During my first few years of climbing (early 90's), we thought July was a good time to go up to the Red and climb. Also remember 100+ degree days at Little River Canyon's Crazyhouse wall--bakes in the sun all day. We would just bring a towel to wipe off sweat, sunscreen, bugspray etc... Cold beer in the car for the end of the day; Then go swim at Cave Springs on the way home. Hard to imagine now, when I stop climbing outside in May and wait until late Sept to venture out again.
I do remember my husband (a kayacker), saying we should be on the river instead of at the cliff. I would just stare and blink..... thinking.... "what's he talking about, it's fine out here."
Hauling a big ego up a route adds at least a full grade.
"I decided to go to a new secret bouldering spot I found with my GF. It was full of problems, and the rock quality is amazing; limestone full of crimps, slopers, jugs, and sidepulls. The left side is easy but challenging for beginners. The far right is the V2, next to that one on the left is the V1, and the long traverse is a V1. The V1's don't look very hard in the video, but it's the handholds that make them hard. There is one where you wrap your thumb around a tiny nubbin and you pinky and ring finger can hold on to a small edge. The traverse also has a sloper and a slopey crimp. The V2 is made difficult due to the slopey holds during almost the entire second half of the climb. The landing zone for the place takes a little getting used to since it's on a hill, this can be seen at the end of the video (which is the V1 without the direct start). I wish I could tell everyone where this bouldering spot is, but sure enough we didn't climb there a single day without a caretaker coming by and giving us a speech about it being private property. He said he wouldn't call the cops, but if he keeps seeing us there all the time..."
No I wonder the climbing media didn't pick up this new hotspot!!
Or this beaut: "October 14: A much needed rest day... nope I went tree climbing. I solo lead two 70 foot trees. I was able to see downtown from the top of one of them. Next I did some tree bouldering for a long while. "
OK I really need to get some work done now... dammit Redpoint!!
i have also noticed that, whilst rock climbing, it has frequently been the handholds that have caused difficulty for me. ha.
Ya the video was so bad I went ahead and added a bad song to it as well.

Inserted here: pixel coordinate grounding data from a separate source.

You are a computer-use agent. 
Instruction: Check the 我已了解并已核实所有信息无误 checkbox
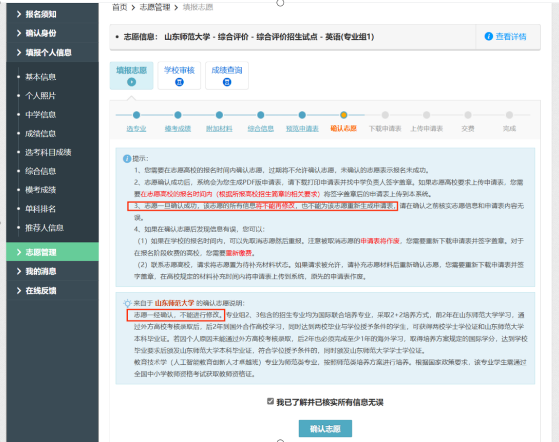pyautogui.click(x=270, y=402)
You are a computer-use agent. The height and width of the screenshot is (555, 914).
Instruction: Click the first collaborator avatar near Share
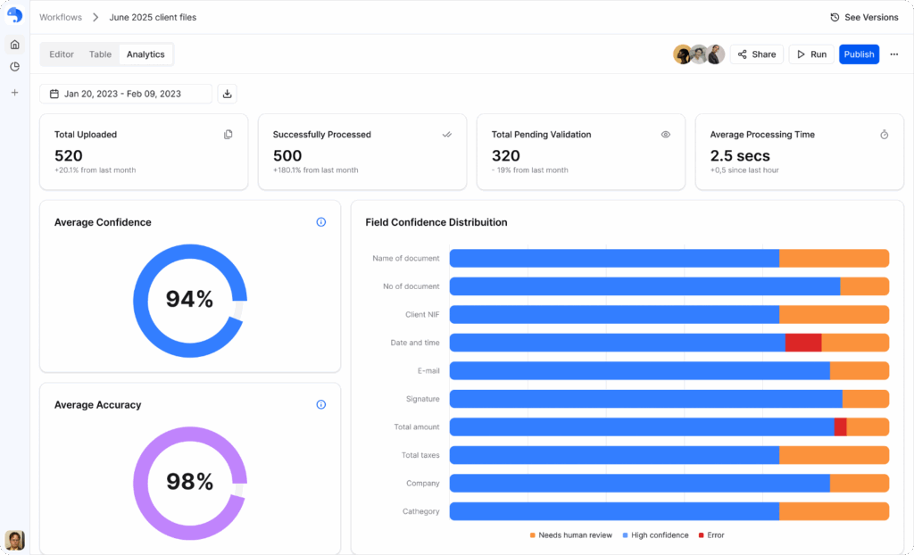(683, 54)
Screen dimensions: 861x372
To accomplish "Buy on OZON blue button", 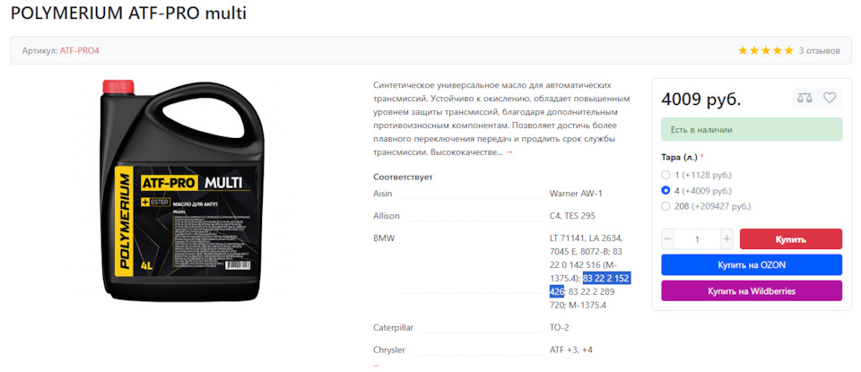I will (752, 264).
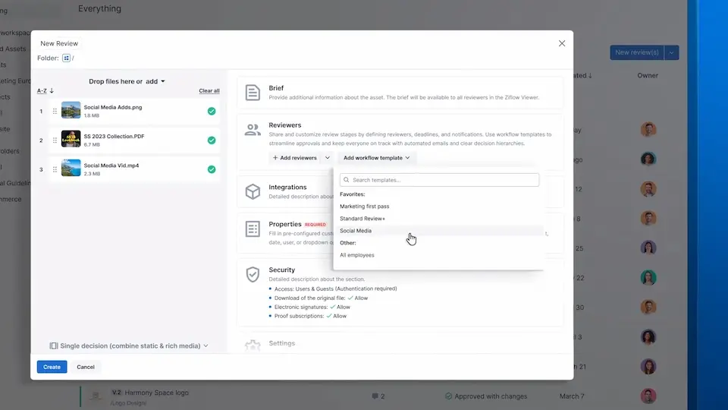Click the Reviewers people icon

click(x=253, y=130)
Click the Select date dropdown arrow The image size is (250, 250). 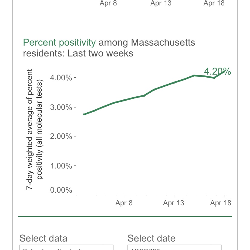[216, 248]
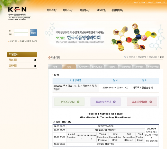
Task: Open the 관련사이트 top menu
Action: coord(117,10)
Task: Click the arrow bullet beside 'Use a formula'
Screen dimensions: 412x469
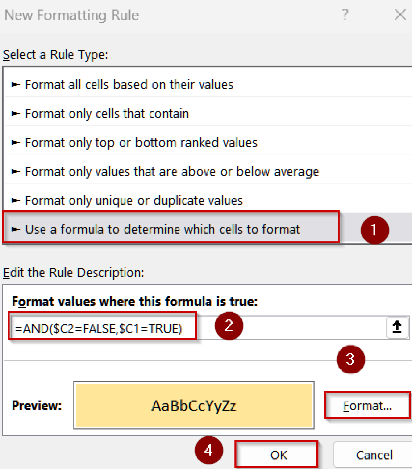Action: click(x=16, y=229)
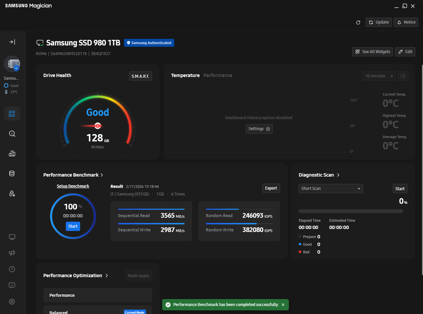Select the Temperature tab

[185, 75]
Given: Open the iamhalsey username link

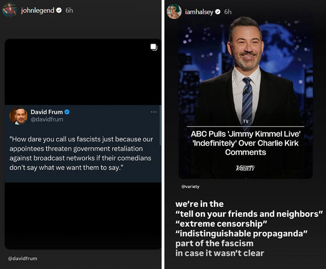Looking at the screenshot, I should (199, 12).
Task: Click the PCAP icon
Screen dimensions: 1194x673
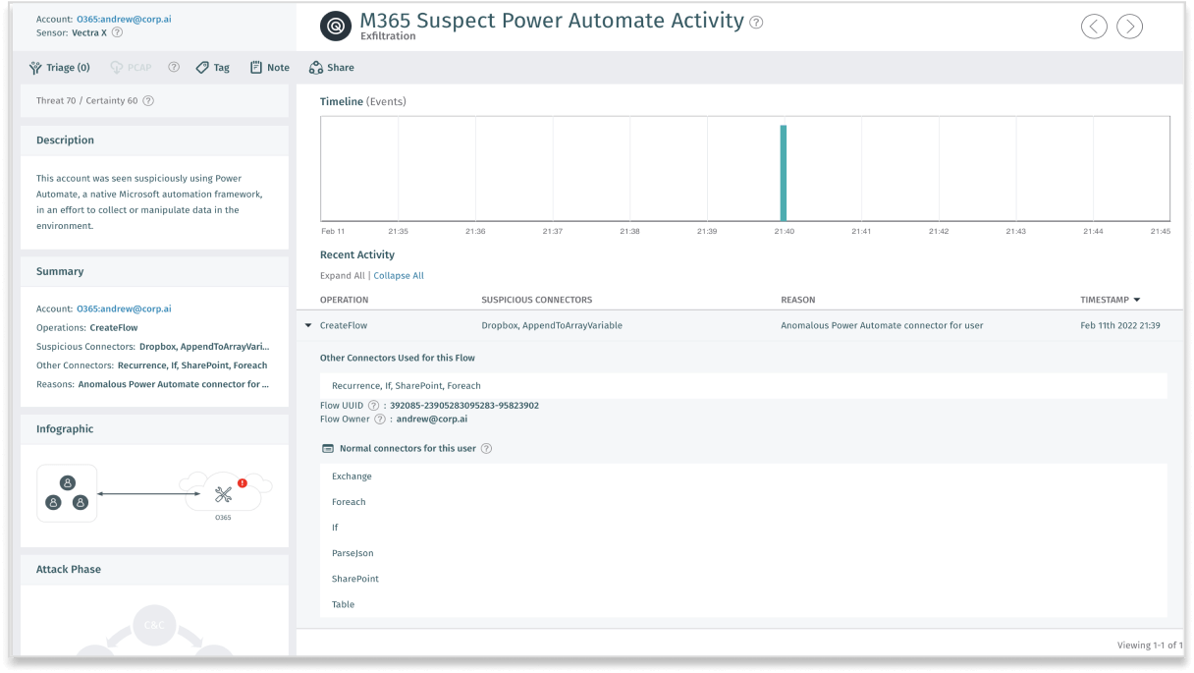Action: coord(131,67)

In my defense that place is in a neighborhood, and owned by the developers, and so I figured it was fair game. The guy cutting the grass said we can come there as long as it's not too often, but if we came all the time he would have to take action, which quite confused me since it's normally a yes or a no. I haven't been back since though.
I have climbed some juggy routes with great holds at hesters that were still hard, usually because they are shouldery, or campussy.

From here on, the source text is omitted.